Pakistan economic survey 2023-24 to be unveiled today

Representational image of people buy pulses and grains at a wholesale market. — AFP/File
Representational image of people buy pulses and grains at a wholesale market. — AFP/File 

The Economic Survey of Pakistan 2023-24, a pre-budget document containing the details of major socio-economic achievements during the outgoing fiscal year, is set to be launched today (Tuesday). 

Finance Minister Muhammad Aurangzeb will present the survey in the National Assembly at 5pm, a statement issued by the finance ministry said on Monday.

The survey comes ahead of the federal budget for the fiscal year 2024-25, which is slated to be presented on June 12 (Wednesday).

The coalition government led by Pakistan Muslim League-Nawaz (PML-N) is expected to lay out ambitious fiscal targets in the Budget 2024-25 that will help strengthen its case for a new bailout deal with the International Monetary Fund (IMF), officials and analysts said.

Conceding severe financial constraints and cutting down on the development funding under the IMF programme, the Annual Plan Coordination Committee (APCC) has recommended Rs1,221 billion for the development programme at the federal level for the financial year 2024-25.

It would be the first budget to be presented by the incumbent government.

As Pakistan strives to secure a loan programme to avert a default in a slow-paced economy, the global lender has asked the country to raise provincial taxes, especially on agriculture, sales tax on services and property tax.

The country is in talks with the IMF for a loan estimated to be anything between $6 billion to $8 billion to avert a default for an economy that is growing at the slowest pace in the region.

“The budget holds critical significance for Pakistan’s IMF programme and must close the gap between our revenue collection and total expenditure; it is thus likely to be contractionary,” said Ali Hasanain, associate professor of economics at the Lahore University of Management Sciences.

Pakistan narrowly averted a default last summer thanks to a short-term IMF bailout of $3 billion over nine months.
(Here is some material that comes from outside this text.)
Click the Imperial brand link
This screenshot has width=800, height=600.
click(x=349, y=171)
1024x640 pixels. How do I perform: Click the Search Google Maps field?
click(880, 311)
While its fiscal and external deficits have been brought under control, it came at the expense of a sharp drop in growth and industrial activity as well as high inflation, which averaged close to 30% in the last financial year and 24.52% over the last 11 months.

The growth target for the upcoming year is expected to be higher at 3.6% compared to 2% this year and economic contraction last year.

Prime Minister Shehbaz Sharif has expressed public commitment to tough reforms since being elected in the February 8 general elections, but high prices, unemployment and a lack of new job opportunities have piled political pressure on his coalition government.

Another key point to look out for in the budget will be targets set for proceeds from privatisation. Pakistan is looking to make its first major sale in nearly two decades as it sells a stake in its national airline.

It is expected to be the first in a series of sales of loss-making entities, particularly in the troubled power sector.